Some men really cant win, if he worked every Saturday/BH's people would be ripping into him for not spending time with his family.

No one wants to work Saturdays/BHs. It's falling to his colleagues every time to cover for him because he can't be arsed/thinks he is special.

Floogal · 28/10/2025 14:58

How much does he do around the house?

The pulling sickies is a red flag. I done it a few times when I was in late teens and early 20s. But now I would never do it for not just feeling it. Going into boy who cried wolf territory.

Floogal · 28/10/2025 15:06

Thepeopleversuswork · 28/10/2025 14:42

No one wants to work Saturdays/BHs. It's falling to his colleagues every time to cover for him because he can't be arsed/thinks he is special.

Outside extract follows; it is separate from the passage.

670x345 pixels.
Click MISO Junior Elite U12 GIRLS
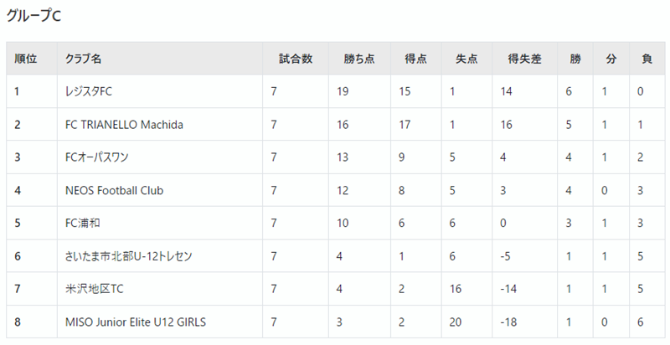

Exactly that. Happens where I work. 2 new colleagues managed to get weekends, bank holidays and evenings off. Leaving most of us to do extra weekends etc. boils my piss

Blondeshavemorefun · 28/10/2025 16:34

Floogal · 28/10/2025 15:06

Exactly that. Happens where I work. 2 new colleagues managed to get weekends, bank holidays and evenings off. Leaving most of us to do extra weekends etc. boils my piss

Unless in his contact to work weekends why should he

if it is then management need to have word with him and tell him he needs to work the odd weekend in rota

thisishowloween · 28/10/2025 16:43

I'm with your DH.

Nobody lies on their deathbed wishing they'd spent more time at work.

thisishowloween · 28/10/2025 16:43

Floogal · 28/10/2025 15:06

Exactly that. Happens where I work. 2 new colleagues managed to get weekends, bank holidays and evenings off. Leaving most of us to do extra weekends etc. boils my piss

That's a management issue though, not an issue with the person who doesn't want to work.